▸ **WORK REQUIRED**
Leave the images out and repeat the data exactly as given.

*** DATA RECORDS ***

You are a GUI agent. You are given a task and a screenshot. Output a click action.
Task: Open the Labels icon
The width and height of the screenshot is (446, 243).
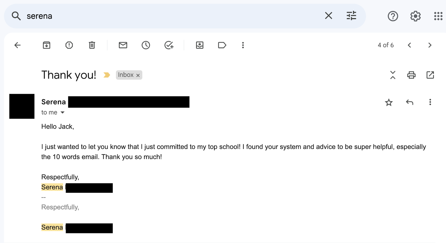pos(222,45)
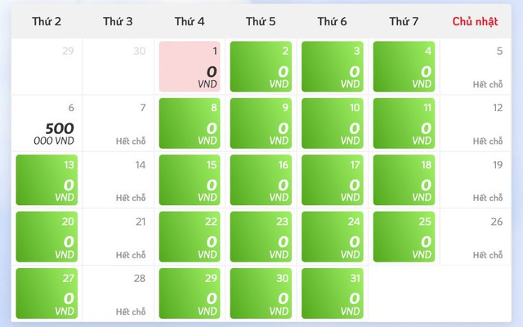Select day 11 fare cell
This screenshot has height=327, width=523.
404,123
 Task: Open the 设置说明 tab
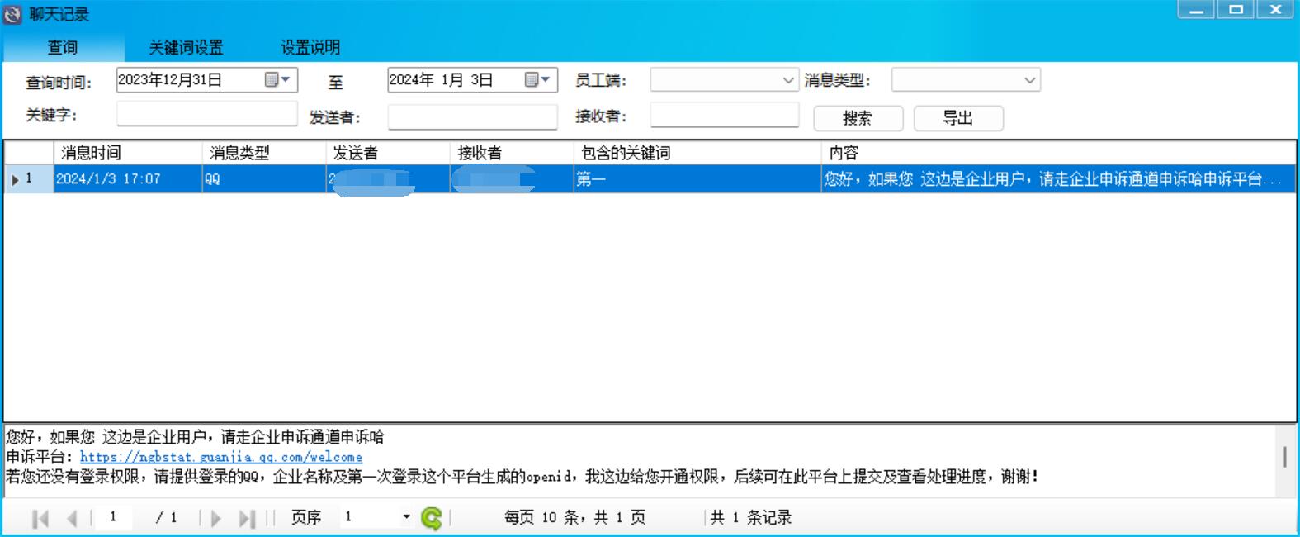click(310, 47)
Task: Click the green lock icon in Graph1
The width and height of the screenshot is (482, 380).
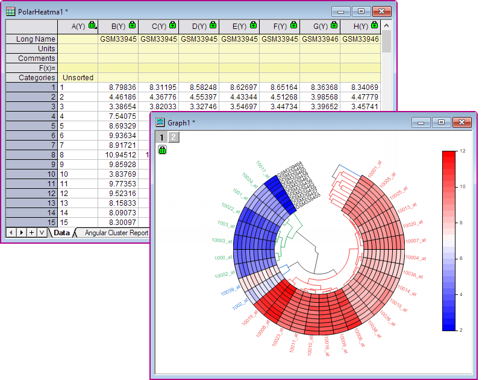Action: pyautogui.click(x=162, y=150)
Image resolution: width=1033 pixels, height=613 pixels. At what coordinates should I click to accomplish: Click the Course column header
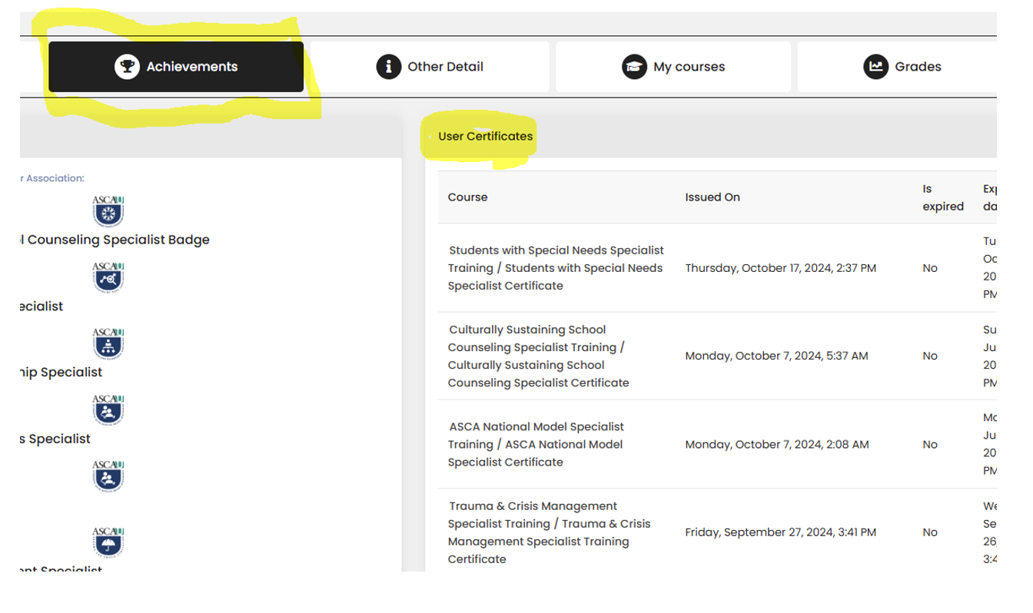pos(467,197)
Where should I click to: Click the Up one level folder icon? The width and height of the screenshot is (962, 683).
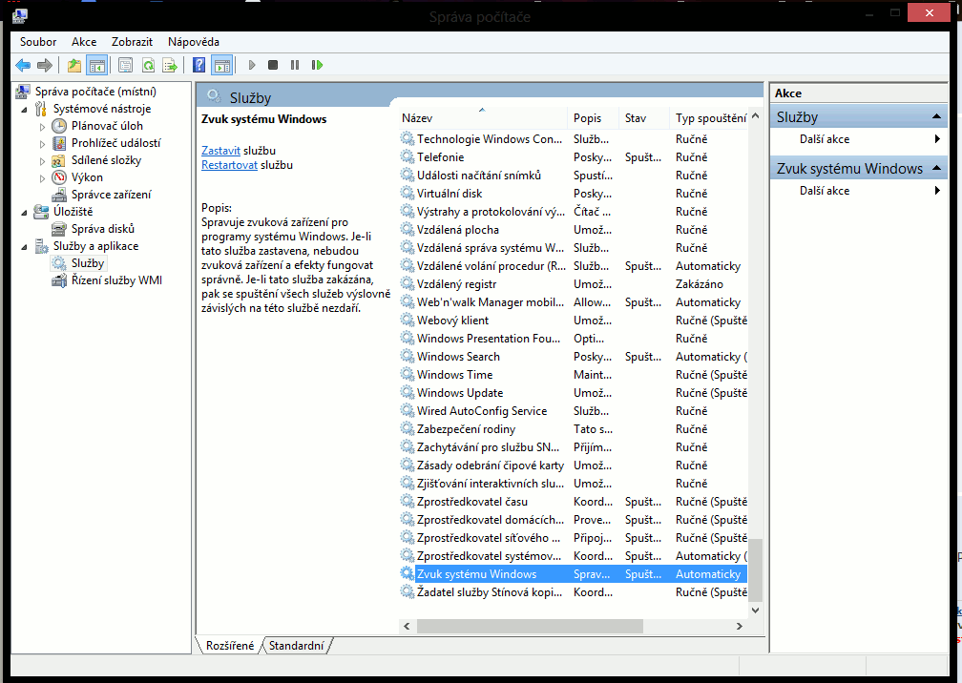pos(74,65)
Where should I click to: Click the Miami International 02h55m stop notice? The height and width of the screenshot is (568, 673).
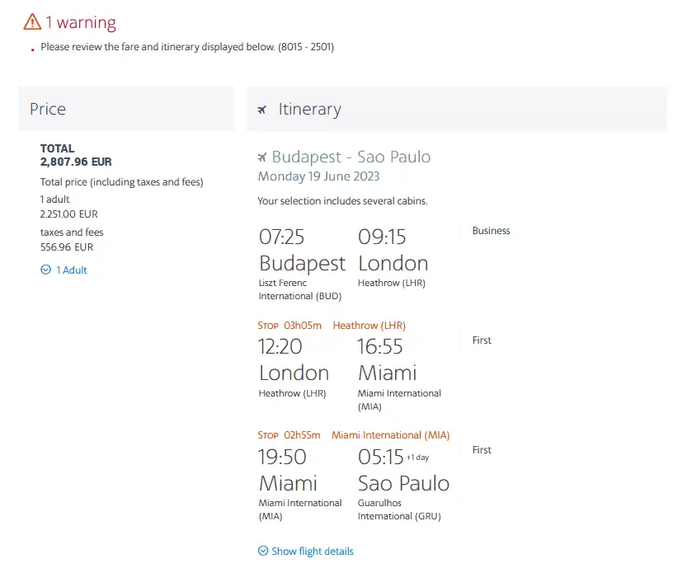[354, 435]
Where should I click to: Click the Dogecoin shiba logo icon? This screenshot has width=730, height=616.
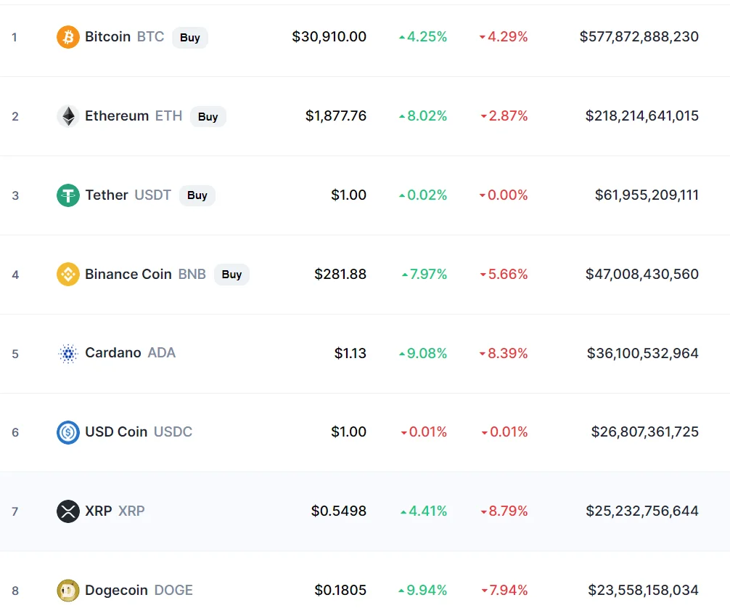click(x=68, y=591)
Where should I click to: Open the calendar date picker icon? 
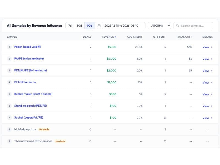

*** End of DATA RECORDS ***

▸ **TASK SOLUTION**
You are a GUI agent. You are given a task and a screenshot. Output a click action.
Task: Open the Labels icon
The width and height of the screenshot is (446, 243).
pos(222,45)
Select day 11 fare cell
This screenshot has height=327, width=523.
404,123
 Task: Open the 设置说明 tab
click(310, 47)
Task: Click the green lock icon in Graph1
The width and height of the screenshot is (482, 380).
Action: pyautogui.click(x=162, y=150)
Image resolution: width=1033 pixels, height=613 pixels. At what coordinates should I click to accomplish: Click the Course column header
pos(467,197)
Where should I click to: Click the Up one level folder icon? The width and height of the screenshot is (962, 683).
pos(74,65)
Where should I click to: Click the Miami International 02h55m stop notice? The height and width of the screenshot is (568, 673).
[354, 435]
Where should I click to: Click the Dogecoin shiba logo icon? This screenshot has width=730, height=616.
click(x=68, y=591)
Where should I click to: Open the calendar date picker icon? 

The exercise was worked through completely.